While most of us would like to think we've all sorts in common with Olympians, it's mainly wishful thinking. But a report that Arthur Lanigan-O'Keeffe sleeps for 14 hours a day makes me think we might be separated at birth. "I read that, but it's completely untrue," he scoffs, mercilessly dashing my hopes of a family reunion. "I'm a big believer in a solid nine hours a night, with a few naps. I have a coffee before I nap, and..."
Whoa, hold on. He does what? "The caffeine takes about 35 minutes to hit your system, so I have one right before I sleep. When the alarm beeps about 40 minutes later, the coffee's pumping and you're ready to go. Coffee naps; you really need to try it." Having selflessly tested the hypothesis, I can confirm he's onto a winner; if recent form is anything to go by, he could soon be a winner himself. Four years ago, a competitor testing positive meant he was parachuted into the field at the eleventh hour; this time, he goes in as a bonafide medal hope.
"My mum texted me the other day: 'A once-in-a-lifetime experience - except twice!'" he smiles. "But actually, it's only once, because London was completely different. I was on holidays in Greece, I hadn't been training, I had no conditioning. All indicators are that I'm a completely different athlete now. I'm glad to have the experience, because the Olympics are a different beast, but it's not just about competing this time; I'm going there to win." If he manages, the gold medal will join its European Championship counterpart in his collection - and, given that no competitor from outside of Europe has ever triumphed in Olympic competition, that's a pretty good omen." It must also give a significant boost to his confidence? "It's massive," he replies. "Natalya and I do a lot of relays, and she often passed the baton to me in a high position, contending for a medal. That changed my perspective, in that I wasn't there to come 15th or something, but rather to win. I brought that into the Europeans and the plan worked perfectly - and, again, changed the way I saw things. I thought I'd be tense going into this last month, but I'm feeling really calm because I know I'm in such an incredible position. I have a very good chance of making the dream come true."
Though there's one variable that's out of his hands. "I'm a big believer in preparing completely for every situation, but the only thing that's out of your control is what horse you get on the day. Four years ago, I was about to qualify outright; I could have knocked seven fences and still come second, which would get me to London.

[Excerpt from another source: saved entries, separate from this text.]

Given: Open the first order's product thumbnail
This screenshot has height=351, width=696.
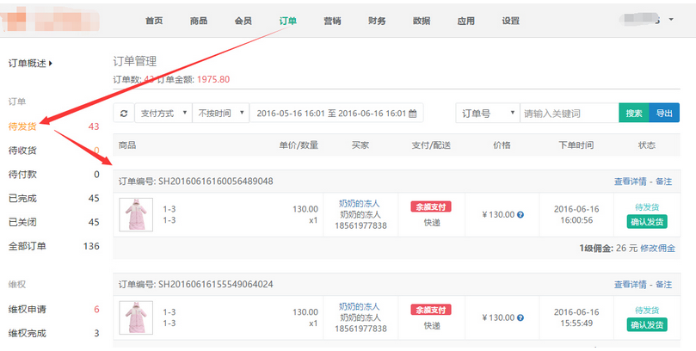Looking at the screenshot, I should point(135,214).
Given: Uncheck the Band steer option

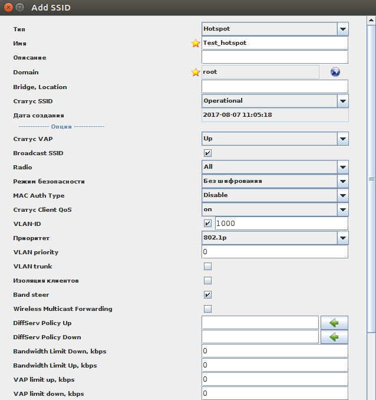Looking at the screenshot, I should [207, 295].
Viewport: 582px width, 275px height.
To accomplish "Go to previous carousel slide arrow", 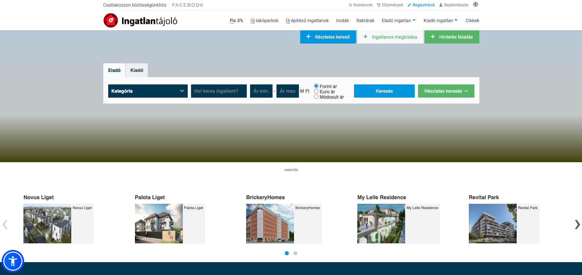I will point(5,225).
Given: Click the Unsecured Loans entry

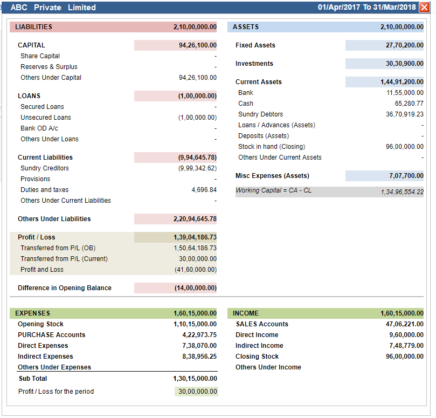Looking at the screenshot, I should [114, 118].
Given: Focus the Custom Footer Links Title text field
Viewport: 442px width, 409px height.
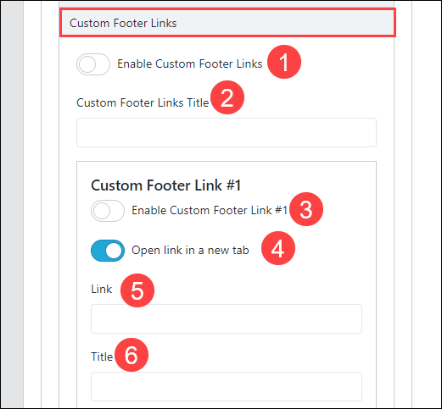Looking at the screenshot, I should pos(227,132).
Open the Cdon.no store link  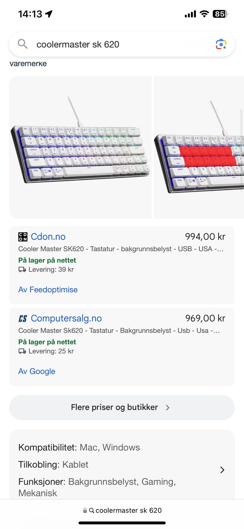click(48, 237)
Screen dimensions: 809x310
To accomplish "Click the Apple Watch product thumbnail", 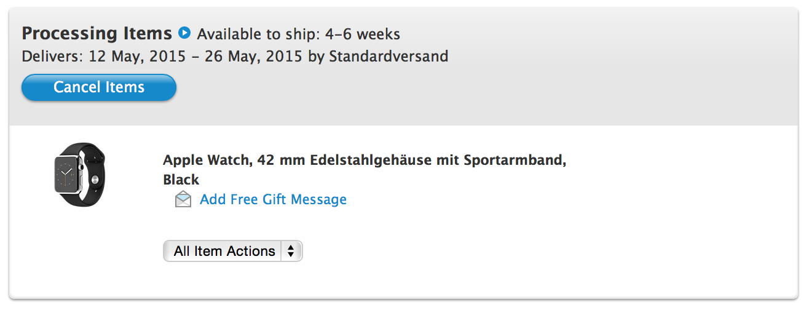I will [x=80, y=175].
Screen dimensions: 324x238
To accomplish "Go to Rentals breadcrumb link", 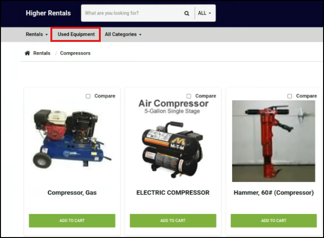I will (x=41, y=53).
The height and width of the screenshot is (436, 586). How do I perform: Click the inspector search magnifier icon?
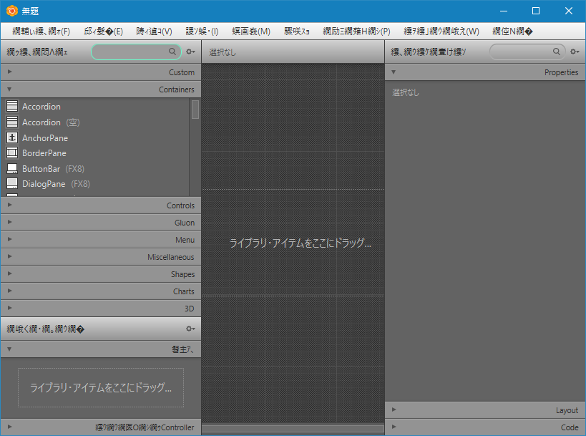click(557, 52)
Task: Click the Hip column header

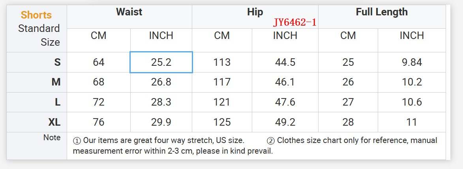Action: tap(255, 12)
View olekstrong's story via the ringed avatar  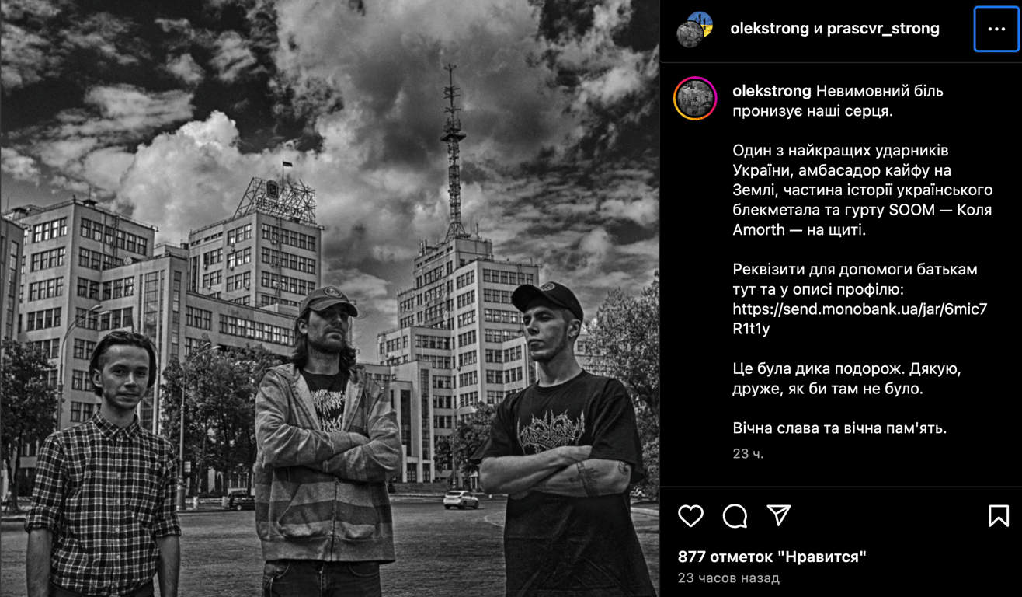[695, 98]
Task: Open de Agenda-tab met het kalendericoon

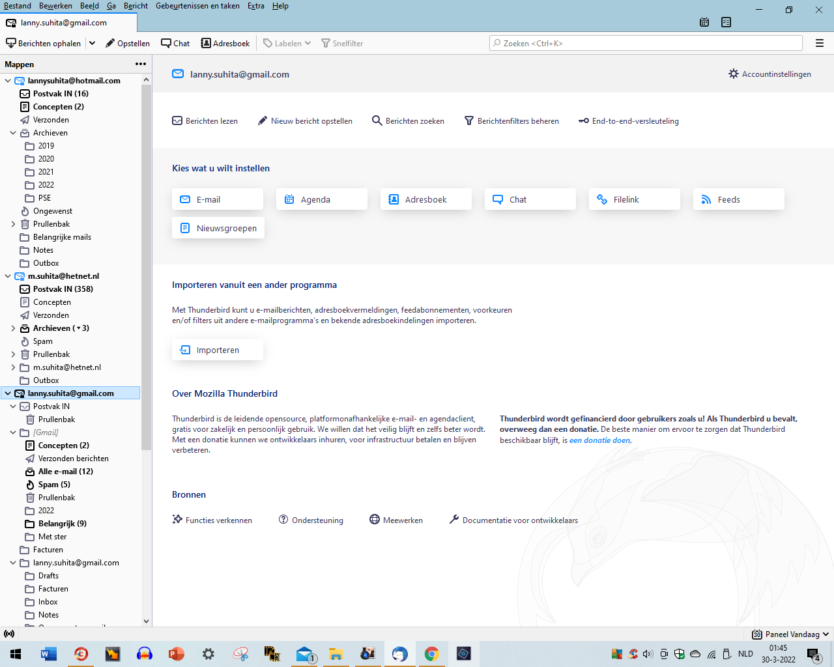Action: (x=704, y=21)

Then the horse fell over, I fell over, he refused to jump, we knocked I-don't-know-how-many fences - and it had done the exact same thing to the other rider earlier on! It won't happen in the Olympics, where the standard of the horses is always high, but occasionally, you're going to draw a dud." Horse E316, we hope, was off to the glue factory shortly after; a bit of luck, and Arthur will be riding away with the gold this time.
Around the house, Natalya Coyle is rubbish when it comes to fixing the wifi. For us mere mortals, this feels like an important fact to cling to, since she seems to excel at nearly everything else; grinning, she describes her skills as "akin to Lara Croft". And all going well, the bar - five bars, in fact - will be raised once more in Rio. "In London, I went in with the ambition of getting a personal best in every event, and that's what I did.," she says. "It's the same plan this time - and my times have dropped hugely in the four years already."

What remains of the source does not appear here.